(Material provided Opens)

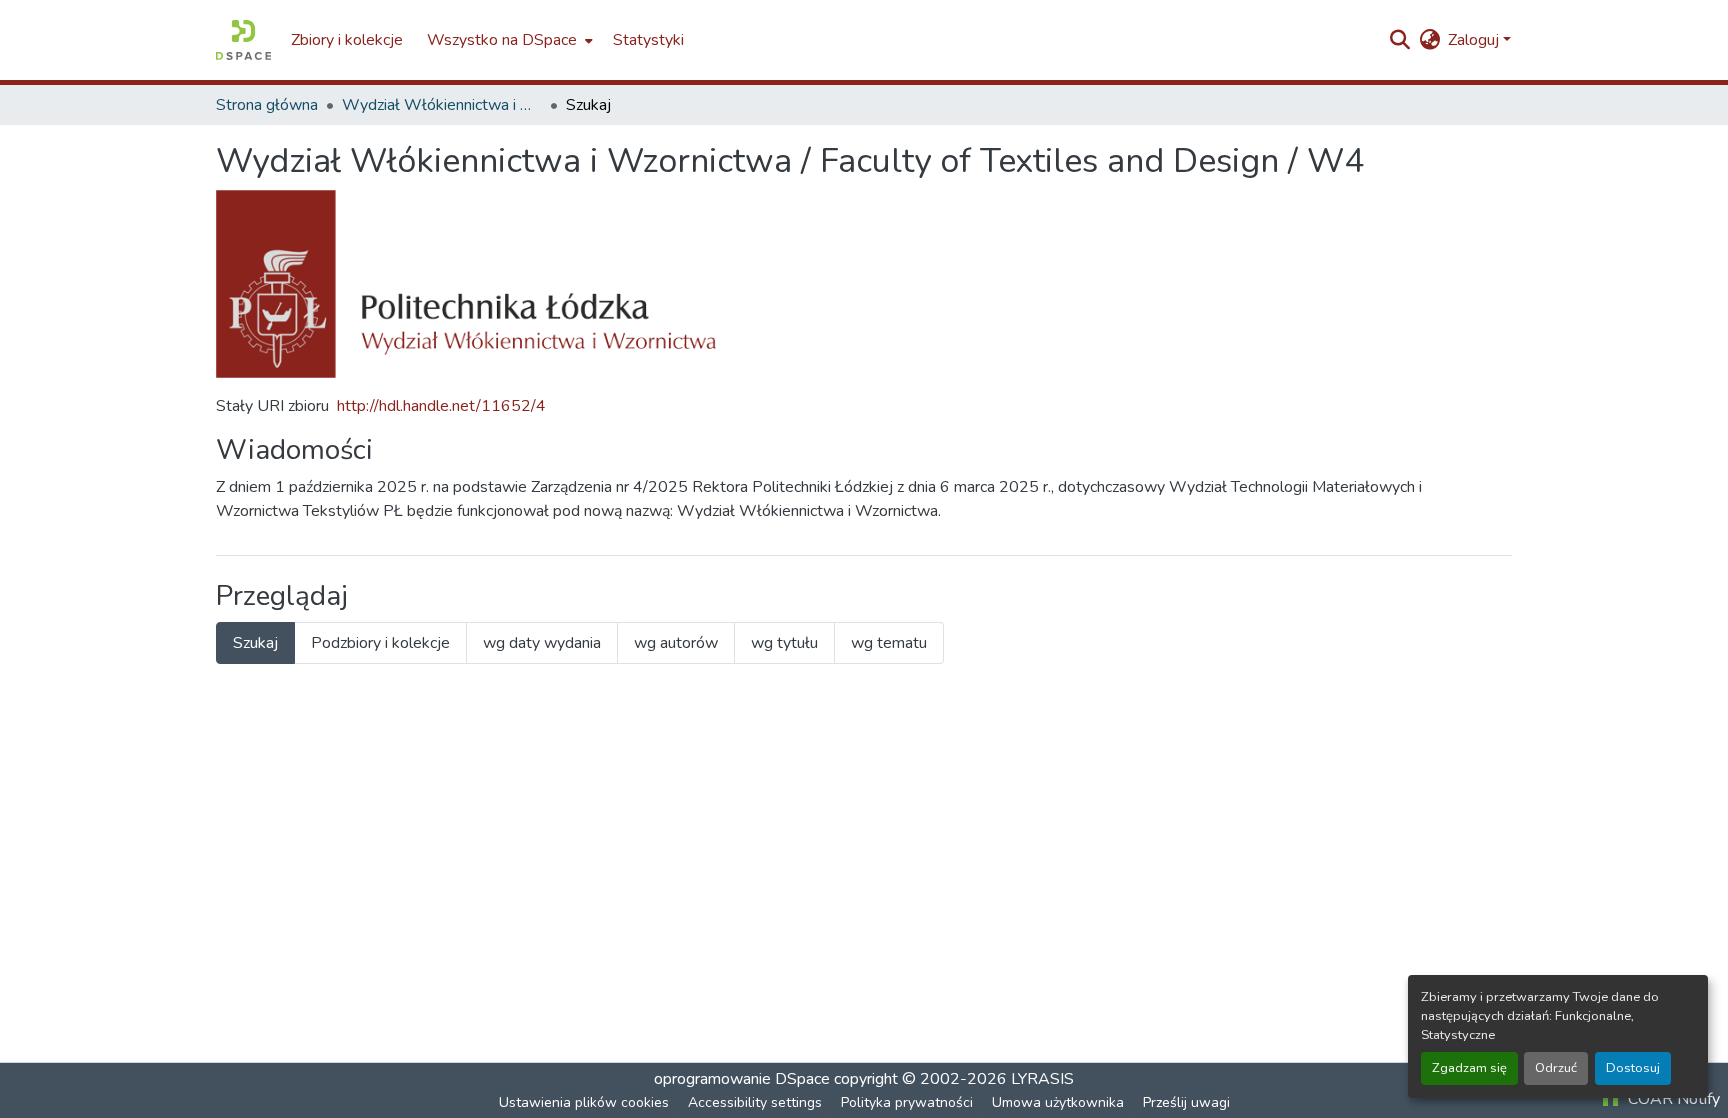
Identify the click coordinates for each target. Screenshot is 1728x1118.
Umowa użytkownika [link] (1058, 1102)
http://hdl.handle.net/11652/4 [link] (441, 406)
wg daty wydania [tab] (542, 643)
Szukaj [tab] (255, 643)
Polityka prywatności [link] (907, 1102)
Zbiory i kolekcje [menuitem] (347, 40)
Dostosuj (1633, 1068)
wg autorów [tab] (676, 643)
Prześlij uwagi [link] (1186, 1102)
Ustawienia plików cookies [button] (584, 1102)
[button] (243, 40)
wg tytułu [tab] (784, 643)
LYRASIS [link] (1042, 1079)
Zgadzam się (1469, 1068)
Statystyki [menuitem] (648, 40)
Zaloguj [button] (1475, 40)
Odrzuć (1556, 1068)
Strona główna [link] (267, 105)
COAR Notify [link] (1672, 1099)
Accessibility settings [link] (755, 1102)
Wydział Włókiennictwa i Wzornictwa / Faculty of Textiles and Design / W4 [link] (442, 105)
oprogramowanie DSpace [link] (742, 1079)
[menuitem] (508, 40)
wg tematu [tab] (889, 643)
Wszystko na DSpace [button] (502, 40)
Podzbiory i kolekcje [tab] (380, 643)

(Material provided Closes)

- The task -
Report all lines of the data above that include the string "DSpace".

- Written response -
oprogramowanie DSpace [link] (742, 1079)
Wszystko na DSpace [button] (502, 40)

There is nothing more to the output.